>>>>
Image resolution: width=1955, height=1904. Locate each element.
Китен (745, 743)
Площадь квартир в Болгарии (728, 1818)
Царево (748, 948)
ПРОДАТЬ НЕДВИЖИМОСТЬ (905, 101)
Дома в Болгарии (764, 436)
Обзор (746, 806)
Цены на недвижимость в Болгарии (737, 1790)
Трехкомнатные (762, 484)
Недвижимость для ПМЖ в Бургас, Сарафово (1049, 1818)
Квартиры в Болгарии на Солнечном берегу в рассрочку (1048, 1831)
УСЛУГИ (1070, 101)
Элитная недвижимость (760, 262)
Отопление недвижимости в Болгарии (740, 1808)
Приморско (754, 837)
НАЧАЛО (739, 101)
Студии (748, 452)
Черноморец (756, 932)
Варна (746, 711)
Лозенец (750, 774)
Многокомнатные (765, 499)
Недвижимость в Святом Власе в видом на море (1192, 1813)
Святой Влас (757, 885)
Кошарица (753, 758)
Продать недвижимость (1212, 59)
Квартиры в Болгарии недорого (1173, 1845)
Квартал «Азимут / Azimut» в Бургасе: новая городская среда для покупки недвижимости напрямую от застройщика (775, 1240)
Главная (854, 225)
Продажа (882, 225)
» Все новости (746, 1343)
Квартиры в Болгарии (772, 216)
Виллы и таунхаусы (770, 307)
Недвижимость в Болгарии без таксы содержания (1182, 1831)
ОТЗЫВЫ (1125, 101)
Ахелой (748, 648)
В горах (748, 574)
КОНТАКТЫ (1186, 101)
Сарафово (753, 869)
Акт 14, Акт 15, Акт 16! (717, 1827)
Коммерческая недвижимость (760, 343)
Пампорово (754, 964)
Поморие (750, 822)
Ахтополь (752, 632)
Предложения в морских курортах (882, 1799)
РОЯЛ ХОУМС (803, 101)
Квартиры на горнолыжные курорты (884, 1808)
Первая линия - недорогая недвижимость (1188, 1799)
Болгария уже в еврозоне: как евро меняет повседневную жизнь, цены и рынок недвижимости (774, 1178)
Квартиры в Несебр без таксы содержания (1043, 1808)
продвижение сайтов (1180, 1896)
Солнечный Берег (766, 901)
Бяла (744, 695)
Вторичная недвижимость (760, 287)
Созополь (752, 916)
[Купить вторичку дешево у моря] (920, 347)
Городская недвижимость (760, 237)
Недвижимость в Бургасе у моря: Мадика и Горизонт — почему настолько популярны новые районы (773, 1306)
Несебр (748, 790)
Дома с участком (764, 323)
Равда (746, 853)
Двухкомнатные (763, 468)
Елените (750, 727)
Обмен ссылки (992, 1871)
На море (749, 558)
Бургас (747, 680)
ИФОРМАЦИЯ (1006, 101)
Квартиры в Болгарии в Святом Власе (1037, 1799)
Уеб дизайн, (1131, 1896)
<<<<
- Brief
Every record is to be repeated exactly as written.

- Written answer
Image resolution: width=1955, height=1904. Locate each element.
Китен (745, 743)
Площадь квартир в Болгарии (728, 1818)
Царево (748, 948)
ПРОДАТЬ НЕДВИЖИМОСТЬ (905, 101)
Дома в Болгарии (764, 436)
Обзор (746, 806)
Цены на недвижимость в Болгарии (737, 1790)
Трехкомнатные (762, 484)
Недвижимость для ПМЖ в Бургас, Сарафово (1049, 1818)
Квартиры в Болгарии на Солнечном берегу в рассрочку (1048, 1831)
УСЛУГИ (1070, 101)
Элитная недвижимость (760, 262)
Отопление недвижимости в Болгарии (740, 1808)
Приморско (754, 837)
НАЧАЛО (739, 101)
Студии (748, 452)
Черноморец (756, 932)
Варна (746, 711)
Лозенец (750, 774)
Многокомнатные (765, 499)
Недвижимость в Святом Власе в видом на море (1192, 1813)
Святой Влас (757, 885)
Кошарица (753, 758)
Продать недвижимость (1212, 59)
Квартиры в Болгарии недорого (1173, 1845)
Квартал «Азимут / Azimut» в Бургасе: новая городская среда для покупки недвижимости напрямую от застройщика (775, 1240)
Главная (854, 225)
Продажа (882, 225)
» Все новости (746, 1343)
Квартиры в Болгарии (772, 216)
Виллы и таунхаусы (770, 307)
Недвижимость в Болгарии без таксы содержания (1182, 1831)
ОТЗЫВЫ (1125, 101)
Ахелой (748, 648)
В горах (748, 574)
КОНТАКТЫ (1186, 101)
Сарафово (753, 869)
Акт 14, Акт 15, Акт 16! (717, 1827)
Коммерческая недвижимость (760, 343)
Пампорово (754, 964)
Поморие (750, 822)
Ахтополь (752, 632)
Предложения в морских курортах (882, 1799)
РОЯЛ ХОУМС (803, 101)
Квартиры на горнолыжные курорты (884, 1808)
Первая линия - недорогая недвижимость (1188, 1799)
Болгария уже в еврозоне: как евро меняет повседневную жизнь, цены и рынок недвижимости (774, 1178)
Квартиры в Несебр без таксы содержания (1043, 1808)
продвижение сайтов (1180, 1896)
Солнечный Берег (766, 901)
Бяла (744, 695)
Вторичная недвижимость (760, 287)
Созополь (752, 916)
[Купить вторичку дешево у моря] (920, 347)
Городская недвижимость (760, 237)
Недвижимость в Бургасе у моря: Мадика и Горизонт — почему настолько популярны новые районы (773, 1306)
Несебр (748, 790)
Дома с участком (764, 323)
Равда (746, 853)
Двухкомнатные (763, 468)
Елените (750, 727)
Обмен ссылки (992, 1871)
На море (749, 558)
Бургас (747, 680)
ИФОРМАЦИЯ (1006, 101)
Квартиры в Болгарии в Святом Власе (1037, 1799)
Уеб дизайн, (1131, 1896)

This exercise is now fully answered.